**About this task**:
Whatever the listing holds, output it without alteration.

**Data supplied**:

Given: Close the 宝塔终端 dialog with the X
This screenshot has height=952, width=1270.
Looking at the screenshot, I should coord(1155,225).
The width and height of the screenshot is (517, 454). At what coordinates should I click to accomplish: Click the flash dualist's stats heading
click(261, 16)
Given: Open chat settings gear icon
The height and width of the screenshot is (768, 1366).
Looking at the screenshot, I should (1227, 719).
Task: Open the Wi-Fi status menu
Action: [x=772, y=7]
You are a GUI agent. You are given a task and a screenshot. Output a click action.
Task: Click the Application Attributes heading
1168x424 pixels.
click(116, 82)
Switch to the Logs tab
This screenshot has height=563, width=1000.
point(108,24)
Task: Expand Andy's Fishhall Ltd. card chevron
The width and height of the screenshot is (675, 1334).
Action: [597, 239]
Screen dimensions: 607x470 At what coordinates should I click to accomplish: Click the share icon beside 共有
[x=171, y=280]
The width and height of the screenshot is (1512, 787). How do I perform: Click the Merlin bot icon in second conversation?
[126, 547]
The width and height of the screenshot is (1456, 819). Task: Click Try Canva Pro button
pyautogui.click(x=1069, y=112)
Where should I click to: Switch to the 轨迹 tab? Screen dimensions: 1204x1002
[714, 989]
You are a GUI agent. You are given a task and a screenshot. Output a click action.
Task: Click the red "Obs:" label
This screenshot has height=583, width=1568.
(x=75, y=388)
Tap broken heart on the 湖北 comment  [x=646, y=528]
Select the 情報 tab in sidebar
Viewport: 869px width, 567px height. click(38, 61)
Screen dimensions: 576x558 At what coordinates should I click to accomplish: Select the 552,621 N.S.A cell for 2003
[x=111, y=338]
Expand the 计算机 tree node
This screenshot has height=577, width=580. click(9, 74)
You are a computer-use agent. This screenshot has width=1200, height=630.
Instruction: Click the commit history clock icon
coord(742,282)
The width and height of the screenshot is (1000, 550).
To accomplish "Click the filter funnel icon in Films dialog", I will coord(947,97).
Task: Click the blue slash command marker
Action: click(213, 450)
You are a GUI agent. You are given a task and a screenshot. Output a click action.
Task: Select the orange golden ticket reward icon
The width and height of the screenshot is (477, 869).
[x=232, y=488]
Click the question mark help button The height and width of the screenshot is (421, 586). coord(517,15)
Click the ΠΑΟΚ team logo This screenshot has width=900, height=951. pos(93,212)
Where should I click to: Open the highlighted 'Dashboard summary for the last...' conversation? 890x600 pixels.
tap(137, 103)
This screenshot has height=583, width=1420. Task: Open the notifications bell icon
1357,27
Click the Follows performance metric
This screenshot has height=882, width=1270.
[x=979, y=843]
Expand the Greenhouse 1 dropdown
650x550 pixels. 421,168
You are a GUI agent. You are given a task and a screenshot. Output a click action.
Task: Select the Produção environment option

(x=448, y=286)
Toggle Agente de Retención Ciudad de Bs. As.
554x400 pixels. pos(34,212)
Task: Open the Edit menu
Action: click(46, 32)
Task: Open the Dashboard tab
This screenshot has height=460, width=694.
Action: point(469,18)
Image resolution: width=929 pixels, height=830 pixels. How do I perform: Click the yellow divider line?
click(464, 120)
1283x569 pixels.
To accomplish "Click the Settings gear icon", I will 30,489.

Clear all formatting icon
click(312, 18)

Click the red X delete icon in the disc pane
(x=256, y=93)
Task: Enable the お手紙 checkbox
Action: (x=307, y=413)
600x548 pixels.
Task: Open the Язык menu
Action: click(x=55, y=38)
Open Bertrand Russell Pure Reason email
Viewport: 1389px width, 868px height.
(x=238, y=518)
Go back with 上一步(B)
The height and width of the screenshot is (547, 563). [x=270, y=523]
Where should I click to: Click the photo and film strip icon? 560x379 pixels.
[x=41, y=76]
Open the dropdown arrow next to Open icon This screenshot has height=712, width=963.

**Task response**:
Given: Close the 宝塔终端 dialog with the X
This screenshot has height=952, width=1270.
Looking at the screenshot, I should coord(1155,225).
The width and height of the screenshot is (517, 454). At what coordinates should I click to accomplish: Click the flash dualist's stats heading
click(261, 16)
Given: Open chat settings gear icon
The height and width of the screenshot is (768, 1366).
Looking at the screenshot, I should (1227, 719).
Task: Open the Wi-Fi status menu
Action: [x=772, y=7]
You are a GUI agent. You are given a task and a screenshot. Output a click action.
Task: Click the Application Attributes heading
1168x424 pixels.
click(116, 82)
Switch to the Logs tab
This screenshot has height=563, width=1000.
point(108,24)
Task: Expand Andy's Fishhall Ltd. card chevron
The width and height of the screenshot is (675, 1334).
Action: [597, 239]
Screen dimensions: 607x470 At what coordinates should I click to accomplish: Click the share icon beside 共有
[x=171, y=280]
The width and height of the screenshot is (1512, 787). How do I perform: Click the Merlin bot icon in second conversation?
[126, 547]
The width and height of the screenshot is (1456, 819). Task: Click Try Canva Pro button
pyautogui.click(x=1069, y=112)
Where should I click to: Switch to the 轨迹 tab? Screen dimensions: 1204x1002
[714, 989]
You are a GUI agent. You are given a task and a screenshot. Output a click action.
Task: Click the red "Obs:" label
This screenshot has height=583, width=1568.
(x=75, y=388)
Tap broken heart on the 湖北 comment  [x=646, y=528]
Select the 情報 tab in sidebar
Viewport: 869px width, 567px height. click(38, 61)
Screen dimensions: 576x558 At what coordinates should I click to accomplish: Select the 552,621 N.S.A cell for 2003
[x=111, y=338]
Expand the 计算机 tree node
This screenshot has height=577, width=580. click(9, 74)
You are a computer-use agent. This screenshot has width=1200, height=630.
Instruction: Click the commit history clock icon
coord(742,282)
The width and height of the screenshot is (1000, 550).
To accomplish "Click the filter funnel icon in Films dialog", I will coord(947,97).
Task: Click the blue slash command marker
Action: click(213, 450)
You are a GUI agent. You are given a task and a screenshot. Output a click action.
Task: Select the orange golden ticket reward icon
The width and height of the screenshot is (477, 869).
[x=232, y=488]
Click the question mark help button The height and width of the screenshot is (421, 586). coord(517,15)
Click the ΠΑΟΚ team logo This screenshot has width=900, height=951. pos(93,212)
Where should I click to: Open the highlighted 'Dashboard summary for the last...' conversation? 890x600 pixels.
tap(137, 103)
This screenshot has height=583, width=1420. Task: Open the notifications bell icon
1357,27
Click the Follows performance metric
This screenshot has height=882, width=1270.
[x=979, y=843]
Expand the Greenhouse 1 dropdown
650x550 pixels. 421,168
You are a GUI agent. You are given a task and a screenshot. Output a click action.
Task: Select the Produção environment option

(x=448, y=286)
Toggle Agente de Retención Ciudad de Bs. As.
554x400 pixels. pos(34,212)
Task: Open the Edit menu
Action: click(46, 32)
Task: Open the Dashboard tab
This screenshot has height=460, width=694.
Action: point(469,18)
Image resolution: width=929 pixels, height=830 pixels. How do I perform: Click the yellow divider line?
click(464, 120)
1283x569 pixels.
To accomplish "Click the Settings gear icon", I will 30,489.

Clear all formatting icon
click(312, 18)

Click the red X delete icon in the disc pane
(x=256, y=93)
Task: Enable the お手紙 checkbox
Action: (x=307, y=413)
600x548 pixels.
Task: Open the Язык menu
Action: click(x=55, y=38)
Open Bertrand Russell Pure Reason email
Viewport: 1389px width, 868px height.
(x=238, y=518)
Go back with 上一步(B)
The height and width of the screenshot is (547, 563). [x=270, y=523]
Where should I click to: Click the photo and film strip icon? 560x379 pixels.
[x=41, y=76]
Open the dropdown arrow next to Open icon This screenshot has height=712, width=963.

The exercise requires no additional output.